Add an SSH-based transport to all-smi view so operators can monitor a set of remote hosts without first installing and starting all-smi api on each target. Primary path: exec all-smi snapshot --format json remotely if the binary is present. Fallback path: a small shim that parses nvidia-smi --query-gpu=... --format=csv,noheader,nounits (or rocm-smi) into the same SnapshotFrame schema, so brand-new NVIDIA/AMD boxes are visible out of the box.

Motivation

The existing view mode assumes every remote target is already running all-smi api. This is great for a provisioned fleet but awful for ad-hoc use — the "I want to check 3 DGX boxes right now" flow.
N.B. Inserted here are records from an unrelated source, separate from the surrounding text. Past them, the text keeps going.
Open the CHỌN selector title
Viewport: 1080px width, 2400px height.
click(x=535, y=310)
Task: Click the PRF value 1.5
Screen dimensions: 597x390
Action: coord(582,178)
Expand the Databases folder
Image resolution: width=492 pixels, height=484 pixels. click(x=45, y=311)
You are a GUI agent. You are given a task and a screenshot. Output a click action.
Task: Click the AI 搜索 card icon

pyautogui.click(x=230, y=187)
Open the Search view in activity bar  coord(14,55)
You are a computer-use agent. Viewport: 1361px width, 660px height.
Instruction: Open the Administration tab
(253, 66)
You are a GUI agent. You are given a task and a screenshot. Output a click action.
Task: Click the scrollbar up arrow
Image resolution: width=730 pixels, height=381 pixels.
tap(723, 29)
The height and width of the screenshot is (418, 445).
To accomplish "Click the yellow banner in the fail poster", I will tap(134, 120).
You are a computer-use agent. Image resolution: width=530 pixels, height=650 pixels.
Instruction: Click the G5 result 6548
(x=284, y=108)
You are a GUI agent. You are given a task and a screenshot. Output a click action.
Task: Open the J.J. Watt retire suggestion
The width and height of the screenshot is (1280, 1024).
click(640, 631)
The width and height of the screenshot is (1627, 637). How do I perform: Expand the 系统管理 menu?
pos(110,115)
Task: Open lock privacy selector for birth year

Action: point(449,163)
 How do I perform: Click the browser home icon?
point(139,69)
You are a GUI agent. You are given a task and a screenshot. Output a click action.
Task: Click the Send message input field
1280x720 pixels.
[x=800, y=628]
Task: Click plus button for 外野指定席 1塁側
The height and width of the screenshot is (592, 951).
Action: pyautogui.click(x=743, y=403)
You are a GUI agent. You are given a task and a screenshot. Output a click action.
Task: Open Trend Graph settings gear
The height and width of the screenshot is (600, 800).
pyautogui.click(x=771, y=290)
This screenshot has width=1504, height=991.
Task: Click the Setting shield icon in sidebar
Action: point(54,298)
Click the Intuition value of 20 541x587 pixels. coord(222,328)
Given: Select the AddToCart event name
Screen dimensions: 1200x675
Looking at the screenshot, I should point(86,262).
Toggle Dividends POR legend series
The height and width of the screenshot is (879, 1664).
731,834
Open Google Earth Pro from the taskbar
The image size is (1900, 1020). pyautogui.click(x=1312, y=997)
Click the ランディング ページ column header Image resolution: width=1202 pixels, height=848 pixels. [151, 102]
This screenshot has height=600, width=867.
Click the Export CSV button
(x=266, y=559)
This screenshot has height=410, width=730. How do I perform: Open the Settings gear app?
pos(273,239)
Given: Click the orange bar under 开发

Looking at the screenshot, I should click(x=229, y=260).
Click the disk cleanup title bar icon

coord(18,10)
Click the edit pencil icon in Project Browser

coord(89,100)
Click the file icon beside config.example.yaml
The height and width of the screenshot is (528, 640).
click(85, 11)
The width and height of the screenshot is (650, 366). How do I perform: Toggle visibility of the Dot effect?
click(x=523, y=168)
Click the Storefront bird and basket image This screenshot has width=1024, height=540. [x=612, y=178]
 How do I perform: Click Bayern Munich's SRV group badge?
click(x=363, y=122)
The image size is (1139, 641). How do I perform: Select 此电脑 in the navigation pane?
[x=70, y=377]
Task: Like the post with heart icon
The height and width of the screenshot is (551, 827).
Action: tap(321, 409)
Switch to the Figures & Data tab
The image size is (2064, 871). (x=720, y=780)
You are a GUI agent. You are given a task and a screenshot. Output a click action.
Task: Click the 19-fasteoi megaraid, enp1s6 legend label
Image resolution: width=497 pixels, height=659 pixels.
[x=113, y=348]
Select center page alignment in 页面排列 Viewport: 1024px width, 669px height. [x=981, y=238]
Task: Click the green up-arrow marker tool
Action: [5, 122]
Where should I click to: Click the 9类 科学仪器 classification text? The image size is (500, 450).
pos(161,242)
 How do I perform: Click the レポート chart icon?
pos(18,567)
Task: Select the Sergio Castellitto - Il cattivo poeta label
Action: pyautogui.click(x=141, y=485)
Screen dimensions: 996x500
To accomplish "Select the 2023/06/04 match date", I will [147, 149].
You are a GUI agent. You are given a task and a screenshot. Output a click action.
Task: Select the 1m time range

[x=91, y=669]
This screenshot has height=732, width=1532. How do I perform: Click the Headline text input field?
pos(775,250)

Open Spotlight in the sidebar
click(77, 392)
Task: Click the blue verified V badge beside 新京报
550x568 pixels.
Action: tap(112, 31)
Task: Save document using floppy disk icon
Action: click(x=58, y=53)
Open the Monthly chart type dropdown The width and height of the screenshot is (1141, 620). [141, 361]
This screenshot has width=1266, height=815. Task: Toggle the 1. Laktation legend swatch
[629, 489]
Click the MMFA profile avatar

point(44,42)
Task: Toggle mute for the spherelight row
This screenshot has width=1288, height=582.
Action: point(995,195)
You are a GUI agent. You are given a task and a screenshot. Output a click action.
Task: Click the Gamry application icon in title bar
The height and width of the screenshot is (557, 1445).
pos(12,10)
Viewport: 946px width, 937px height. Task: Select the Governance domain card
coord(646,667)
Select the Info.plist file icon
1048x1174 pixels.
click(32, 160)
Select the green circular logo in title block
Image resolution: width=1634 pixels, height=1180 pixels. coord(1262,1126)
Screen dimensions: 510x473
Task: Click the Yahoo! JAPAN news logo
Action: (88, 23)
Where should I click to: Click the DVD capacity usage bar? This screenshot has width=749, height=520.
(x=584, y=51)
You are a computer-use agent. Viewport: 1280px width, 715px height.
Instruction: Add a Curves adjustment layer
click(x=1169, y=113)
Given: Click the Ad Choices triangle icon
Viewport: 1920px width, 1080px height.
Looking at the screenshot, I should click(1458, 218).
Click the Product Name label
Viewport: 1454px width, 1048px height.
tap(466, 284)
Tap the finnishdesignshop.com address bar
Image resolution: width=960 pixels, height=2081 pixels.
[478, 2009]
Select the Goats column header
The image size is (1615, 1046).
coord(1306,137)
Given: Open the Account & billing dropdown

A zero-install agentless path dramatically lowers the barrier:

  • SRE uses SSH keys they already have to ssh user@dgx-01.
  • all-smi view --ssh user@dgx-01,user@dgx-02 just works.
  • If those boxes have all-smi installed, great — we use the native JSON. If not, we fall back to parsing nvidia-smi / rocm-smi output and still render the same TUI.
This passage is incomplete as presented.